2. Persamaan dalam Hukum (Equality before the Law):
Adanya persamaan kedudukan setiap orang dalam hukum dan
pemerintahan, yang diakui secara normative dan dilaksanakan secara empirik.
Dalam rangka prinsip persamaan ini, segala sikap dan tindakan diskriminatif
dalam segala bentuk dan manifestasinya diakui sebagai sikap dan tindakan yang terlarang,
kecuali tindakan-tindakan yang bersifat khusus dan sementara yang dinamakan ‘affirmative
actions’ guna mendorong dan mempercepat kelompok masyarakat tertentu atau
kelompok warga masyarakat tertentu untuk mengejar kemajuan sehingga mencapai
tingkat perkembangan yang sama dan setara dengan kelompok masyarakat kebanyakan
yang sudah jauh lebih maju. Kelompok masyarakat tertentu yang dapat diberikan
perlakuan khusus melalui ‘affirmative actions’ yang tidak termasuk
pengertian diskriminasi itu misalnya adalah kelompok masyarakat suku terasing
atau kelompok masyarakat hukum adapt tertentu yang kondisinya terbelakang.
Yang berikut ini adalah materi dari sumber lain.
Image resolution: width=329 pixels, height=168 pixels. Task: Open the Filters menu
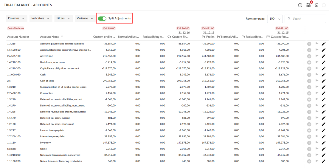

Sedangkan kelompok warga masyarakat tertentu yang dapat diberi perlakuan khusus
yang bukan bersifat diskriminatif, misalnya, adalah kaum wanita ataupun
anak-anak terlantar.
3. Asas Legalitas (Due Process of Law):
Dalam setiap Negara Hukum, dipersyaratkan berlakunya asas
legalitas dalam segala bentuknya (due process of law), yaitu segala
tindakan pemerintahan harus didasarkan atas peraturan perundang-undangan yang
sah dan tertulis. Peraturan perundang-undangan tertulis harus ada dan berlaku
lebih dulu atau mendahului tindakan atau perbuatan administrasi yang dilakukan.
Dengan demikian, setiap perbuatan atau tindakan administrasi harus didasarkan
atas aturan atau ‘rules and procedures’ (regels). Prinsip normatif
demikian nampaknya sangat kaku dan dapat menyebabkan birokrasi menjadi lamban.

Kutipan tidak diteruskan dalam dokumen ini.